Creating OCR Files
- for information on OCR versions of transcripts, see Transcripts.
OCR stands for Optical Character Recognition. This is the process by which typewritten or printed text is electronically translated into machine-editable text. We perform OCR on all images containing typewritten or printed text. OCR is a step in our digitization process.
The following is for creating OCR during the digitization process. For information and script for creating OCR on the server (Linux), see For_Creating_Derivatives.

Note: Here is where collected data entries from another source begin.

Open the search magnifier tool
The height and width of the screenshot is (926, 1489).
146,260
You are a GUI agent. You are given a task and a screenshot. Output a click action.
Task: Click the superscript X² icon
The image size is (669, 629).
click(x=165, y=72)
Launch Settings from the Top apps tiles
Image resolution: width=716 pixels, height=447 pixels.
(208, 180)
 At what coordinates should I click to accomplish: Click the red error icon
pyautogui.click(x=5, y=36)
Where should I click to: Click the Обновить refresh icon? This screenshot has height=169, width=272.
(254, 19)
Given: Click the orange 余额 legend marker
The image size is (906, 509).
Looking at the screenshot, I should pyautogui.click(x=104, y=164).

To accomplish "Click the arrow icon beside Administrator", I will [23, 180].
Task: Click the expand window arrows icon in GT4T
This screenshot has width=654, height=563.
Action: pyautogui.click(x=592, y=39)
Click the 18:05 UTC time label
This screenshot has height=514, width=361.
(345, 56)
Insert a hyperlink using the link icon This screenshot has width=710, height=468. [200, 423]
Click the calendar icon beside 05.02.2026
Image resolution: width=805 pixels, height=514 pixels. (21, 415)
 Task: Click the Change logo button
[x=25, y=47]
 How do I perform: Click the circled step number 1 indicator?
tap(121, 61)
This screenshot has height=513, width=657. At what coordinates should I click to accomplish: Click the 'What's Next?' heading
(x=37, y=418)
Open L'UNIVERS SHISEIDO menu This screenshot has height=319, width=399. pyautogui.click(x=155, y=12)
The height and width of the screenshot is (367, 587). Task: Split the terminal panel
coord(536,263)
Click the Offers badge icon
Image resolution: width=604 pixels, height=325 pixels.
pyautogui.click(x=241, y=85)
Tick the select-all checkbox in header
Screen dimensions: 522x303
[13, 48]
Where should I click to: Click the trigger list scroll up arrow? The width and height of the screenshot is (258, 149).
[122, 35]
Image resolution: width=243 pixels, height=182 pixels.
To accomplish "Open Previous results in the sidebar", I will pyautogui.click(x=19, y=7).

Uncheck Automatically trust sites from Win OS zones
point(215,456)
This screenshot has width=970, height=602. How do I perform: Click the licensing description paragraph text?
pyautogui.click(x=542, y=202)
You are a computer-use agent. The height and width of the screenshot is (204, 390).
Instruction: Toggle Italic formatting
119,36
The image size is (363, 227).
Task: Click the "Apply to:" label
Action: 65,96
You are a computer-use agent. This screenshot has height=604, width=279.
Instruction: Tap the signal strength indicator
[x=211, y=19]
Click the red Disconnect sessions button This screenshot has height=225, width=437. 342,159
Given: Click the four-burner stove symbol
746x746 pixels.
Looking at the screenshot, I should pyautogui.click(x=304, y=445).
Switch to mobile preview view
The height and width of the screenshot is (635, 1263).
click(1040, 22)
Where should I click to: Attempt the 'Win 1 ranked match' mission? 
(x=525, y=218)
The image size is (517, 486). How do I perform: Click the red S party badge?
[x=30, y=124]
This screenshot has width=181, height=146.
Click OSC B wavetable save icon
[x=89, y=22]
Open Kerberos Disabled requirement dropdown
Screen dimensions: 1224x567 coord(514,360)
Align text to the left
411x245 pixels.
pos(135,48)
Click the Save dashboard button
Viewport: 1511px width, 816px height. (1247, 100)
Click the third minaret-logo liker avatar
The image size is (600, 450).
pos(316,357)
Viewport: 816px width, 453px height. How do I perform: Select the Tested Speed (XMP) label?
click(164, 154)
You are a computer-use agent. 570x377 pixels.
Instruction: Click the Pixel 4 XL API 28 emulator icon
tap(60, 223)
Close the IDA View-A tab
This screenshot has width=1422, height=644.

OCR files are saved within the collection directory within a folder called Transcripts. For large collections, coordinating Scans and OCR folders should be created within the Transcripts folder (for example, OCR text files from Scans_3 would be placed in a folder called OCR_3 within the Transcripts folder). OCR text files are saved in the following format: ex. u0003_0001577_0000233.ocr.txt
OCR Process (Windows)
- Open Adobe Acrobat 9 Pro.
- Choose the Document tab across the top. From the drop-down, hover over OCR Text Recognition, and then choose Recognize Text in Multiple Files Using OCR.
- On the box that opens, click the Add Files button and navigate to the file you want. When files are selected, click OK.
- The Output Options box will now open. Choose these settings:
- Under Target Folder, choose Specific Folder and navigate to the folder you have prepared for output.
- Under Filenaming, chose Add to Original Filename. Under Insert After, type in ".ocr". Uncheck Overwrite Existing Files.
- Under Output Format, chose Export File(s) to Alternate Format and select Text (Plain) from the drop down menu.
- Click OK. Large files may take quite a bit of time.
OCR Process (Mac)
- Open Adobe Acrobat 8 Pro.
- Drag file into Adobe Acrobat 8 Pro.
- Choose the Document tab across the top. From the drop-down, hover over OCR Text Recognition, and then choose Recognize Text Using OCR.
- In Mac, the file is not automatically saved. So once OCR is done, go to File>Save As>Text (plain). Save to your local transcripts folder.
Unlike Windows/Acrobat-9 which is capable of batch OCR, Mac/Acrobat-8 appears to only support OCR for one item at a time.